### [Assignment]
Copying each record below exactly is the whole task.

### [Items listed in a dataset]
=== Begin Enclosure ===
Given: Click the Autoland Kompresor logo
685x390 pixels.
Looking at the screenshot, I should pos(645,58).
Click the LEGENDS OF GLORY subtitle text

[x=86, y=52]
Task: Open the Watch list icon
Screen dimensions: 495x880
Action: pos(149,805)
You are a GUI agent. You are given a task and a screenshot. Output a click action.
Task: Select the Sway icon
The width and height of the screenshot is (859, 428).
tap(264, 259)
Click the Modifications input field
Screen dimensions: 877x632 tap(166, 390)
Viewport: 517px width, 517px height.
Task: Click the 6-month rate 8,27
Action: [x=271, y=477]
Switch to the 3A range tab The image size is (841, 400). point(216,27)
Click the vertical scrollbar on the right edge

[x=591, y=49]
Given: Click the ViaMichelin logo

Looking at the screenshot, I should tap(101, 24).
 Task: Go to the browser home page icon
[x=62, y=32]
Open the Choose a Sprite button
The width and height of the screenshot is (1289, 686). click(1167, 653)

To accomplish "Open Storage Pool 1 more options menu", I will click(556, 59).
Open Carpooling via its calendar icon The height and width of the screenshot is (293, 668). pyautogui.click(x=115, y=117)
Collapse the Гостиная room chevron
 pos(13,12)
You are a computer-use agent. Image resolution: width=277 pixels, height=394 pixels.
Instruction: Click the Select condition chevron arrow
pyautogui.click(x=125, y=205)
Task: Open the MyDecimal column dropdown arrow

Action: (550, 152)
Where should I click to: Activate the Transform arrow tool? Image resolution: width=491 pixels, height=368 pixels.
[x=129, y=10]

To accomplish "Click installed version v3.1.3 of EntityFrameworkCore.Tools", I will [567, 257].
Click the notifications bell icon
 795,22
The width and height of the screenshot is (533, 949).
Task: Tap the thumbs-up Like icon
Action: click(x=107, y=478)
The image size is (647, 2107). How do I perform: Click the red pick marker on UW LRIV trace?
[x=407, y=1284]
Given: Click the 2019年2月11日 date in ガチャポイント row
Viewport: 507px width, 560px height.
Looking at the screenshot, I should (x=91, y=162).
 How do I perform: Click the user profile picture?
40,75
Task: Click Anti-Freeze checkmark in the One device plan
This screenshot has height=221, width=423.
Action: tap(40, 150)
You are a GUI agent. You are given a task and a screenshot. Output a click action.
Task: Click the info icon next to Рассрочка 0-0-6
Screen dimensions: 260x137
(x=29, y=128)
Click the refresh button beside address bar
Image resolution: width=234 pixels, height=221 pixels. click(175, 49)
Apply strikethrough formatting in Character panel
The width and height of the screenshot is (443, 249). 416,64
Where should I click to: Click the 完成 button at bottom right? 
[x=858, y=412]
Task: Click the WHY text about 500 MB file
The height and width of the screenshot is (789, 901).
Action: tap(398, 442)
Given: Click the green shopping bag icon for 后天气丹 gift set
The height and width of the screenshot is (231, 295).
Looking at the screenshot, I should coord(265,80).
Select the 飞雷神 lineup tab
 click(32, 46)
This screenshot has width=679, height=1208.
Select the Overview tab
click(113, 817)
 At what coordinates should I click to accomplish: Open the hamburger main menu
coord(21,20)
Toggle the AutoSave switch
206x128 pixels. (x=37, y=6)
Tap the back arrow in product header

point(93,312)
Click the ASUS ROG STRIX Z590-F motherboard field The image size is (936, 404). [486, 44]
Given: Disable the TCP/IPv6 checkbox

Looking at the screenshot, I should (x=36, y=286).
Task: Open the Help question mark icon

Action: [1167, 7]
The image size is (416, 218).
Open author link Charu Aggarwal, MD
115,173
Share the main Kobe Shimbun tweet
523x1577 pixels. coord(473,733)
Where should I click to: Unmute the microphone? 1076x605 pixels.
=== End Enclosure ===
### [Output for this task]
Given: Click the Autoland Kompresor logo
685x390 pixels.
Looking at the screenshot, I should pos(645,58).
Click the LEGENDS OF GLORY subtitle text

[x=86, y=52]
Task: Open the Watch list icon
Screen dimensions: 495x880
Action: pos(149,805)
You are a GUI agent. You are given a task and a screenshot. Output a click action.
Task: Select the Sway icon
The width and height of the screenshot is (859, 428).
tap(264, 259)
Click the Modifications input field
Screen dimensions: 877x632 tap(166, 390)
Viewport: 517px width, 517px height.
Task: Click the 6-month rate 8,27
Action: [x=271, y=477]
Switch to the 3A range tab The image size is (841, 400). point(216,27)
Click the vertical scrollbar on the right edge

[x=591, y=49]
Given: Click the ViaMichelin logo

Looking at the screenshot, I should tap(101, 24).
 Task: Go to the browser home page icon
[x=62, y=32]
Open the Choose a Sprite button
The width and height of the screenshot is (1289, 686). click(1167, 653)

To accomplish "Open Storage Pool 1 more options menu", I will click(556, 59).
Open Carpooling via its calendar icon The height and width of the screenshot is (293, 668). pyautogui.click(x=115, y=117)
Collapse the Гостиная room chevron
 pos(13,12)
You are a computer-use agent. Image resolution: width=277 pixels, height=394 pixels.
Instruction: Click the Select condition chevron arrow
pyautogui.click(x=125, y=205)
Task: Open the MyDecimal column dropdown arrow

Action: (550, 152)
Where should I click to: Activate the Transform arrow tool? Image resolution: width=491 pixels, height=368 pixels.
[x=129, y=10]

To accomplish "Click installed version v3.1.3 of EntityFrameworkCore.Tools", I will [567, 257].
Click the notifications bell icon
 795,22
The width and height of the screenshot is (533, 949).
Task: Tap the thumbs-up Like icon
Action: click(x=107, y=478)
The image size is (647, 2107). How do I perform: Click the red pick marker on UW LRIV trace?
[x=407, y=1284]
Given: Click the 2019年2月11日 date in ガチャポイント row
Viewport: 507px width, 560px height.
Looking at the screenshot, I should (x=91, y=162).
 How do I perform: Click the user profile picture?
40,75
Task: Click Anti-Freeze checkmark in the One device plan
This screenshot has height=221, width=423.
Action: tap(40, 150)
You are a GUI agent. You are given a task and a screenshot. Output a click action.
Task: Click the info icon next to Рассрочка 0-0-6
Screen dimensions: 260x137
(x=29, y=128)
Click the refresh button beside address bar
Image resolution: width=234 pixels, height=221 pixels. click(175, 49)
Apply strikethrough formatting in Character panel
The width and height of the screenshot is (443, 249). 416,64
Where should I click to: Click the 完成 button at bottom right? 
[x=858, y=412]
Task: Click the WHY text about 500 MB file
The height and width of the screenshot is (789, 901).
Action: tap(398, 442)
Given: Click the green shopping bag icon for 后天气丹 gift set
The height and width of the screenshot is (231, 295).
Looking at the screenshot, I should coord(265,80).
Select the 飞雷神 lineup tab
 click(32, 46)
This screenshot has width=679, height=1208.
Select the Overview tab
click(113, 817)
 At what coordinates should I click to accomplish: Open the hamburger main menu
coord(21,20)
Toggle the AutoSave switch
206x128 pixels. (x=37, y=6)
Tap the back arrow in product header

point(93,312)
Click the ASUS ROG STRIX Z590-F motherboard field The image size is (936, 404). [486, 44]
Given: Disable the TCP/IPv6 checkbox

Looking at the screenshot, I should (x=36, y=286).
Task: Open the Help question mark icon

Action: [1167, 7]
The image size is (416, 218).
Open author link Charu Aggarwal, MD
115,173
Share the main Kobe Shimbun tweet
523x1577 pixels. coord(473,733)
Where should I click to: Unmute the microphone? 1076x605 pixels.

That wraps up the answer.